Trata-se esta ideia de ver a poesia também como um lugar onde me encontro e onde dou a conhecer ao olhar/sentir especializado o desconhecido de mim. Estou convencido – se bem que não consiga demonstrá-lo claramente – de que alguém treinado em algumas das disciplinas da alma (particularmente, em psicanálise) não teria dificuldade para reconhecer a dimensão de processos inconscientes que determinam a minha escrita poética e a atravessam em sua materialidade linguística, e que dão coloração afetiva à minha personalidade. É como se os meus poemas dissessem algo muito mais profundo, algo escuso, inacessível a uma leitura linear, sobre a dimensão de meu caráter que o eu-lírico parcialmente encoberta; é como se eles permitissem o acesso, se bem que nunca direto, ao inconsciente que determina a totalidade da vida consciente. Em parte, esse potencial que tem a poesia para permitir o acesso ao inconsciente parece dever-se ao fato de ela não se fazer com uma lógica racional, estruturalmente argumentativa; a sua estrutura é a do afeto.
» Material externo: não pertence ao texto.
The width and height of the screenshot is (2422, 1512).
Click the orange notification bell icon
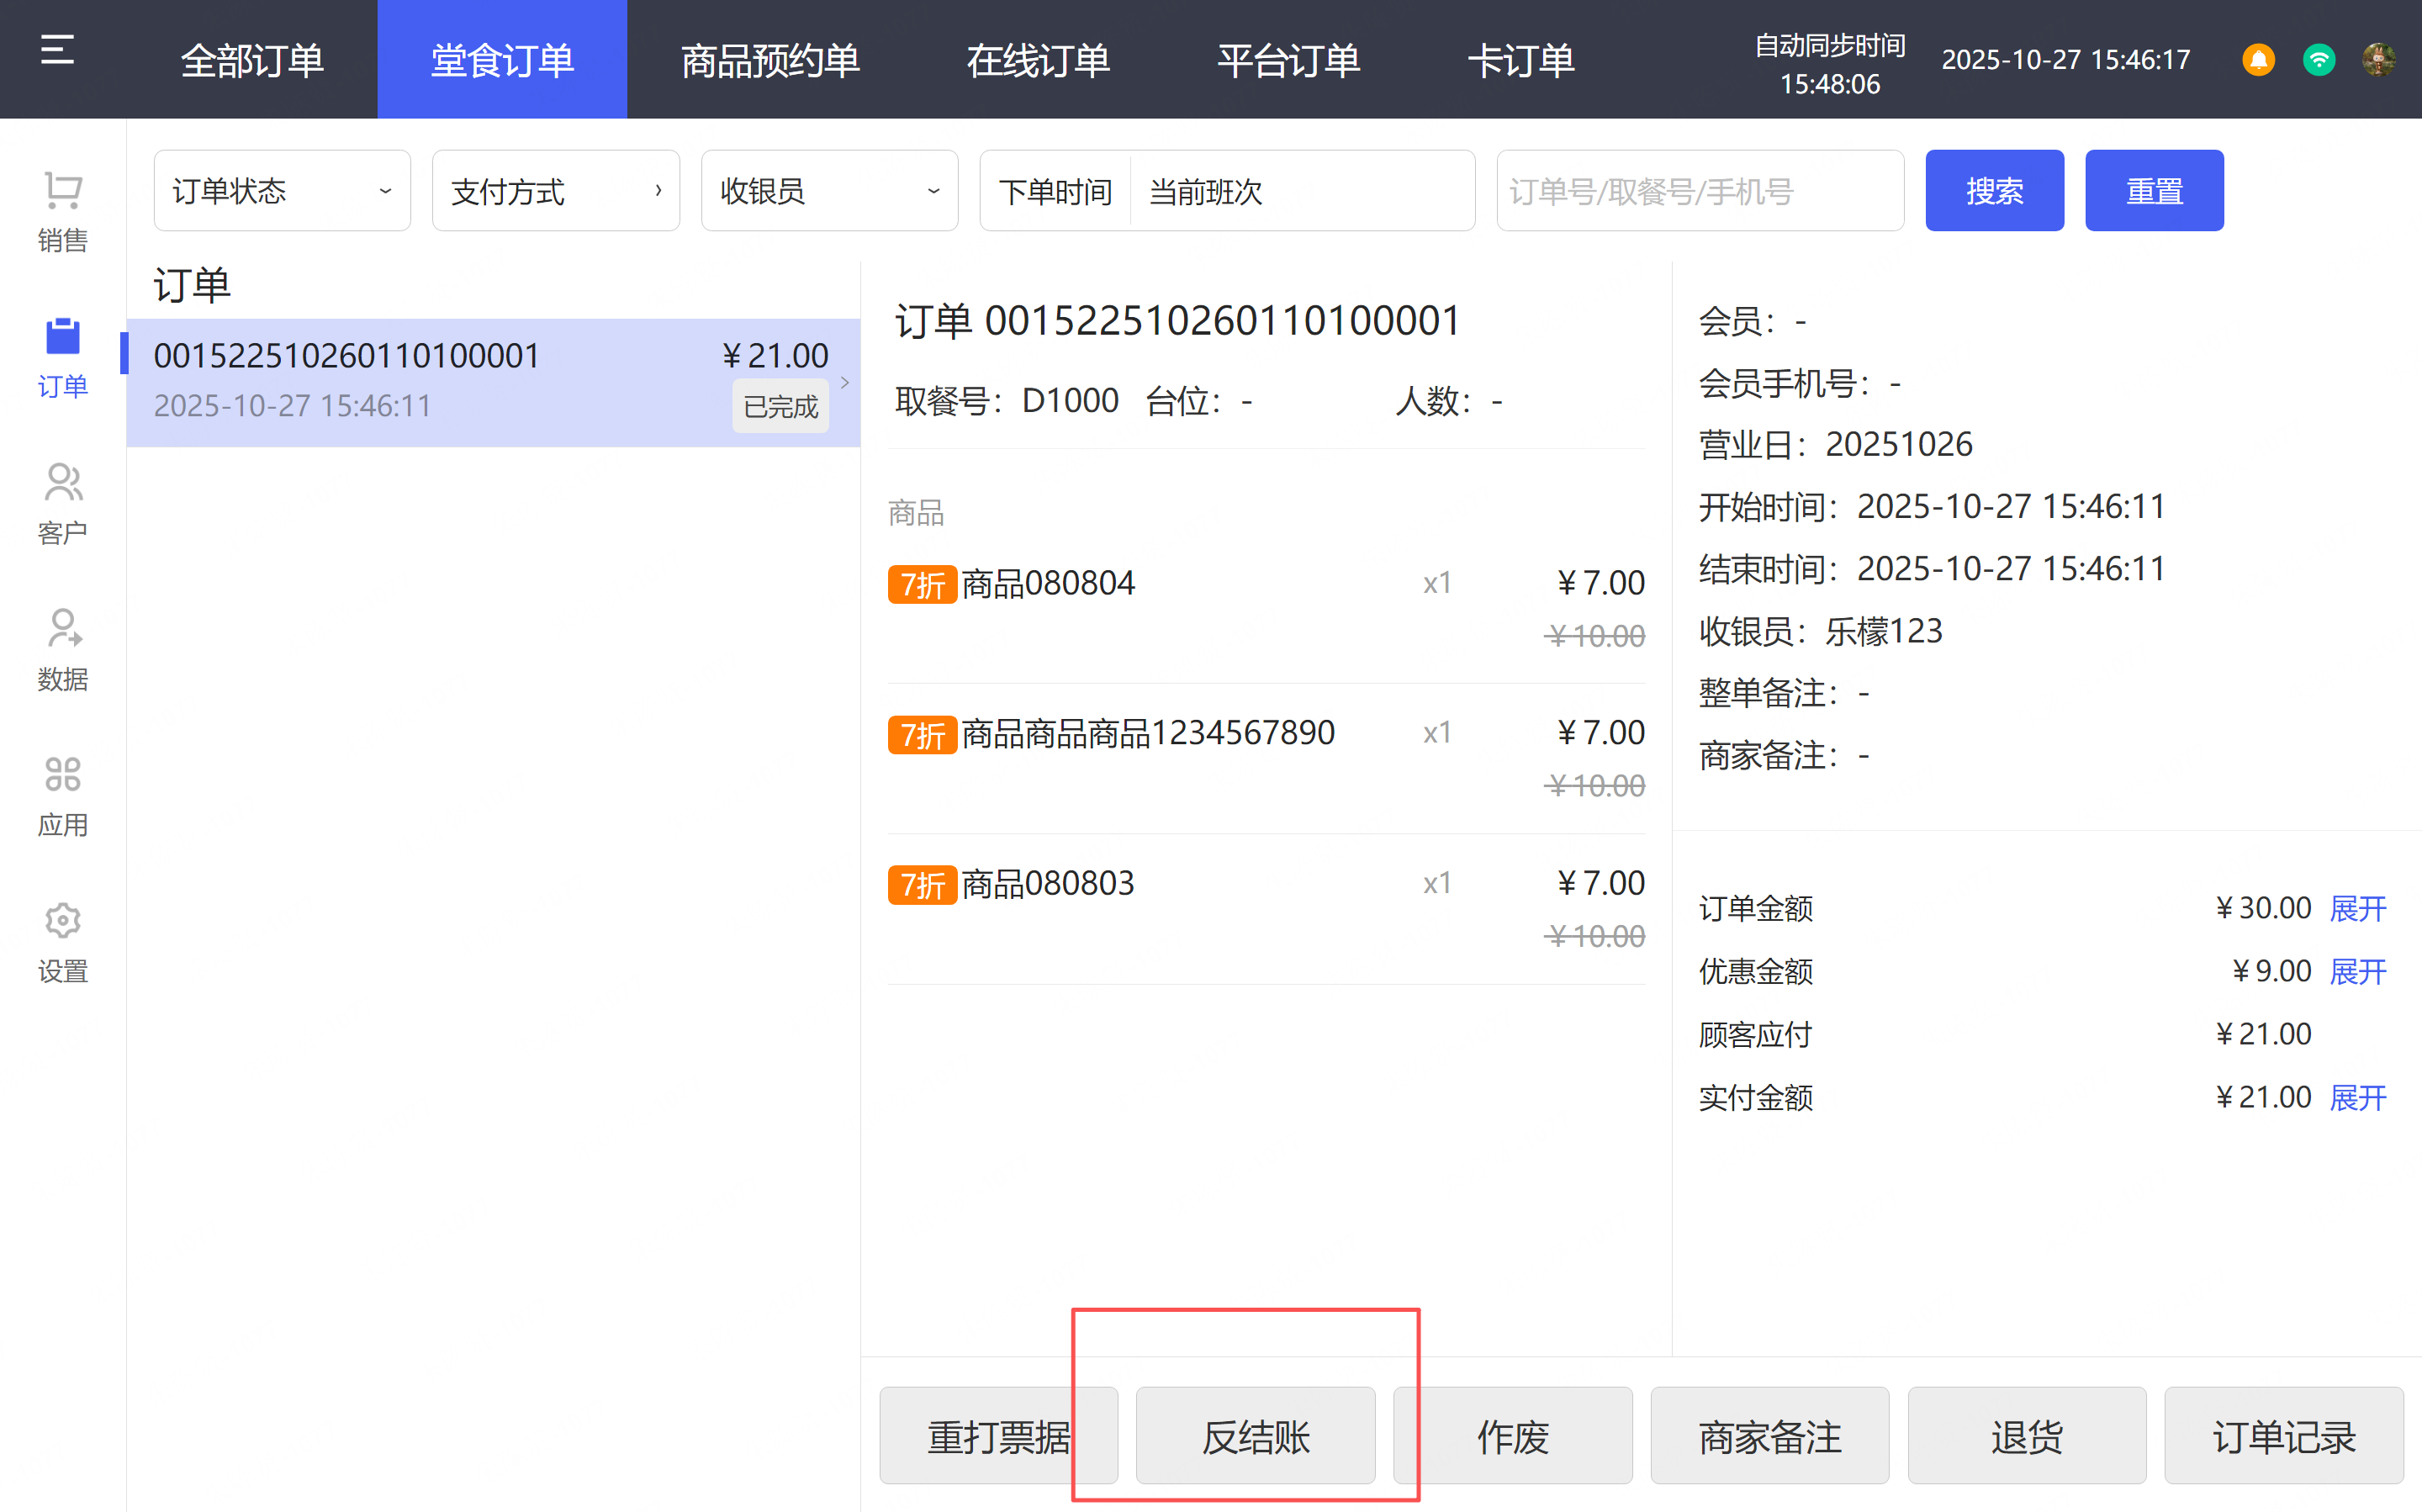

A poesia é composta à proporção que sentimentos, desejos, pulsões vão tomando a forma de representações na alma. No entanto, dessas representações o eu-lírico não está de todo consciente; melhor seria, não está de todo consciente da profundidade simbólica dessas representações. Elas são portadoras de impulsos inconscientes.
Cabe, finalmente, a questão de saber quem é esse sujeito da poesia, quem é esse eu-lírico. Se não é o autor de carne e osso, dotado de uma identidade pessoal, é ele então uma entidade do discurso? Sim, responderemos respaldados nos estudos da Análise do Discurso. É ele uma persona discursivamente cnstituída. É ele um lugar atravessado pela ideologia e pelo inconsciente;  é uma imagem. Mas esta entidade discursivamente construída não seria também uma manifestação de uma região da subjetividade do produtor do texto? A questão é complexa e demanda reflexões cuidadosas que convocam a contribuição interdisciplinar entre psicanálise, sociologia, história, linguística e linguísticas do discurso. Mas ela aponta para a complexidade desse sentimento de eueu que não é uma substância, que não é uma coisa que existe sem um corpo; eu que é uma imagem, uma ficção em torno da qual a vida psíquica busca equilibrar-se em meio ao turbilhão de conflitos que de suas profundezas emergem.
Não estou a supor que a leitura e a escrita sejam formas de me salvar do fardo do ser eu. Essa foi uma suposição que acalentei durante vários anos e que submeti a um processo de desmitificação durante o período em que decidi buscar ajuda psiquiátrica. Da minha relação com a escrita e com a leitura, sobra-me, no entanto, um esforço por me tolerar, por me fazer mais fortalecido em face das armadilhas de minhas neuroses. No entanto, também resisto à ideia de que escrever e ler sejam minhas atividades de fuga ao confronto comigo mesmo e com as frustrações e decepções pelas quais sou, em grande parte, responsável. Quem assim pensa esquece o fato de que o texto é um espaço, necessariamente, interacional-dialógico. Por anos, a escrita serviu-me como um lugar de confronto incessante com meus medos, com minhas angústias, com minhas inquietações viscerais.


A palavra é o único meio de contato entre a consciência, constituída de palavras, e o mundo exterior, onde circulam palavras. A palavra é o espaço dialógico onde a interioridade da consciência se relaciona dialeticamente com a exterioridade do mundo sensível. E nenhuma concatenação de palavras, de signos consegue suprimir o silêncio, e o sentido que todo silêncio comporta e faz dizer.